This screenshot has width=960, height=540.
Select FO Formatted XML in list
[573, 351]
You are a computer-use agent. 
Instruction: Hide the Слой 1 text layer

__________

Every line above should be transcribed exactly.

Expected output -
This screenshot has width=960, height=540.
Select FO Formatted XML in list
[573, 351]
You are a computer-use agent. 
Instruction: Hide the Слой 1 text layer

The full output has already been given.